The study, published in the New England Journal of Medicine, offers a more complete picture of the vaccine’s safety in older adults, a group at increased risk of severe complications in COVID-19.
The research was an extension of Moderna’s Phase I safety trial, first ran in people aged 18-55.
In general, the team found that in older adults who received two injections of the 100 microgram dose 28 days apart, the vaccine produced immune responses roughly consistent with those seen in younger adults.
Moderna is already testing the higher dose in a large Phase III trial, the final stage before seeking emergency authorization or approval.
Side effects, which included headache, fatigue, body aches, chills and injection site pain, were deemed mainly mild to moderate.
In at least two cases, however, volunteers had severe reactions.
One developed a grade three fever, which is categorized as 102.2 degrees Fahrenheit (39°C) or above, after receiving the lower vaccine dose. Another developed fatigue so severe that it briefly prevented daily activities, Anderson said.
Typically, side effects occurred soon after receiving the vaccine and resolved quickly, he said.
“This is similar to what a lot of older adults are going to experience with the high dose flu vaccine,” Anderson said. “They might feel off or have a fever.”

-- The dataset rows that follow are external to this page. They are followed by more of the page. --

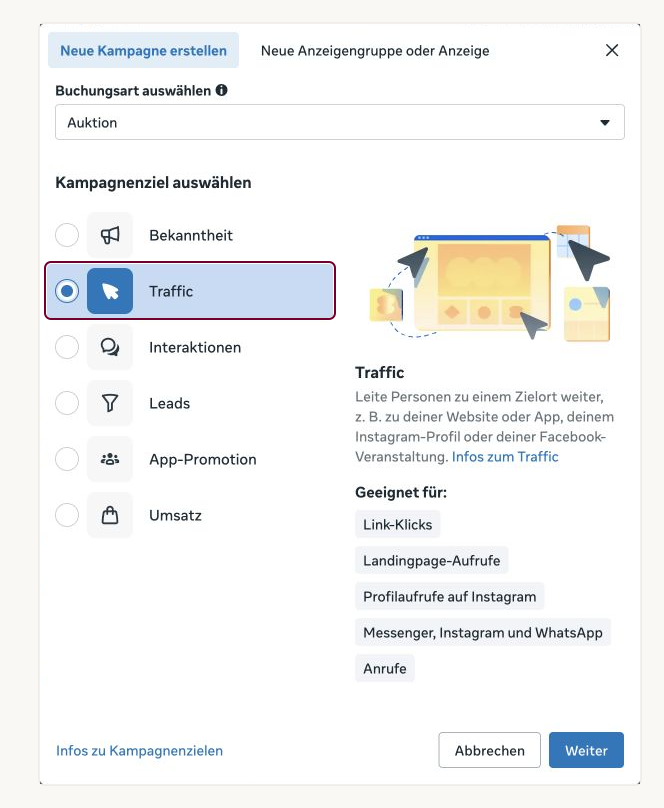Select the Umsatz radio button
This screenshot has width=664, height=808.
click(67, 515)
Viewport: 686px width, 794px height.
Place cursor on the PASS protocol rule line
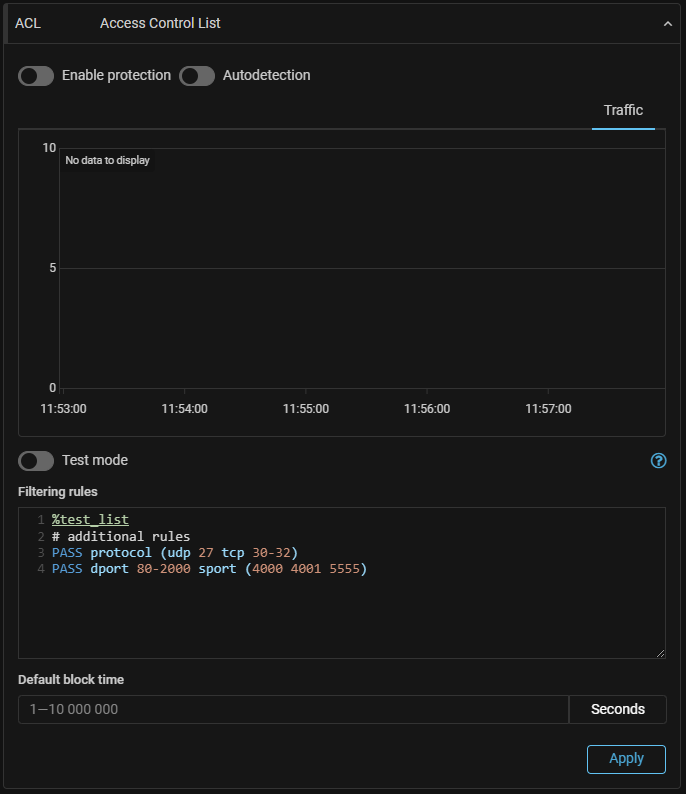tap(175, 553)
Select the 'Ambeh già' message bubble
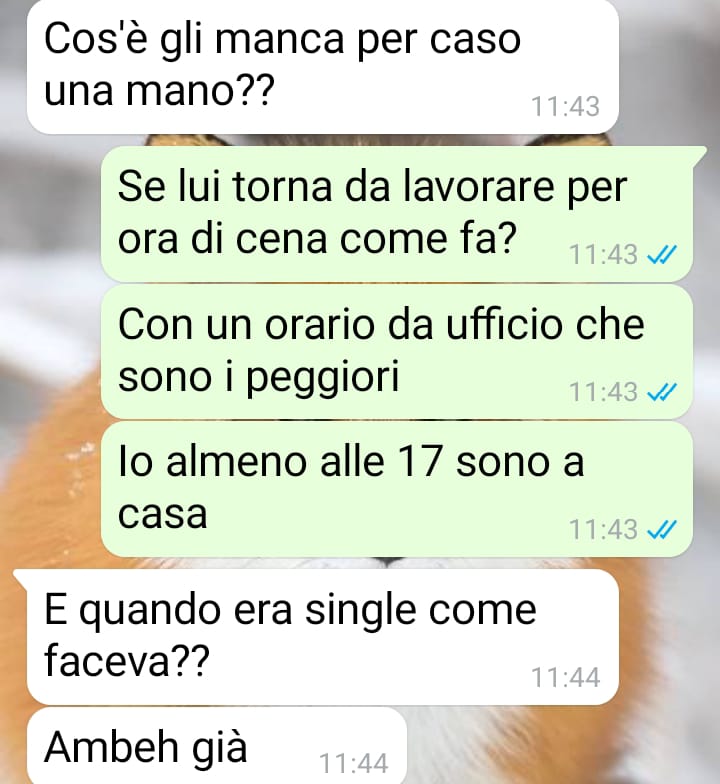720x784 pixels. pos(216,746)
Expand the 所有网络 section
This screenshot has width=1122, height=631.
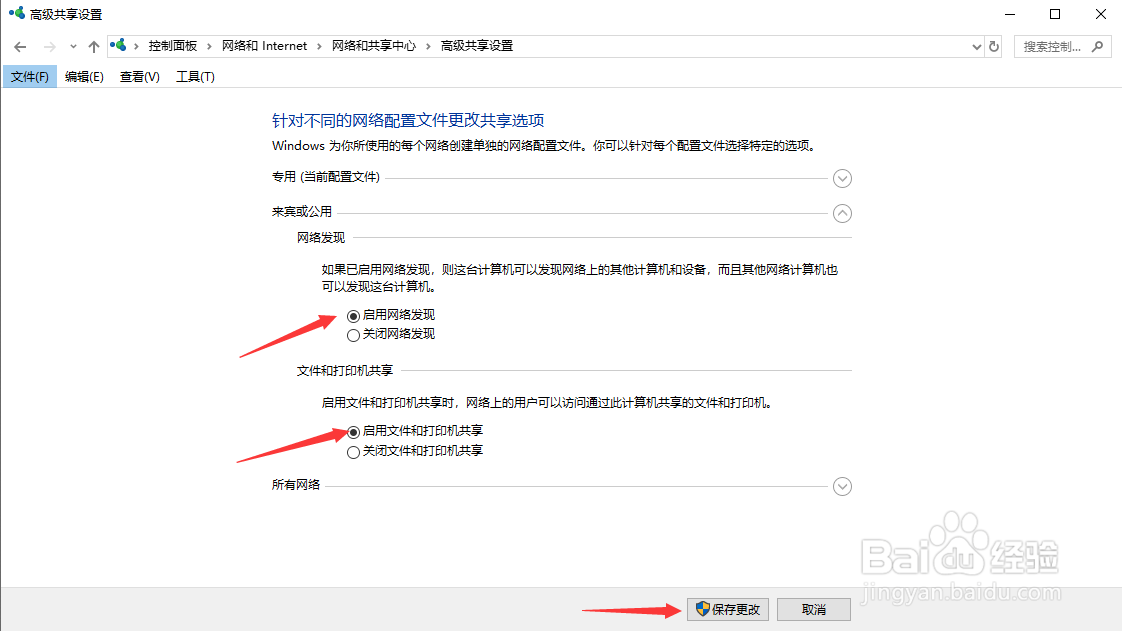[x=842, y=486]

Norman Hulme, a 65-year-old senior multimedia programmer at Emory who took the lower dose of the vaccine, said he felt compelled to participate in the trial after watching first responders in New York and Washington State fight the virus.
“I actually had no side effects at all,” said Hulme, who grew up in the New York region.
Hulme said he was conscious Moderna’s vaccine used a new technology, which there might be a danger in taking it, but said,”someone had to do it.”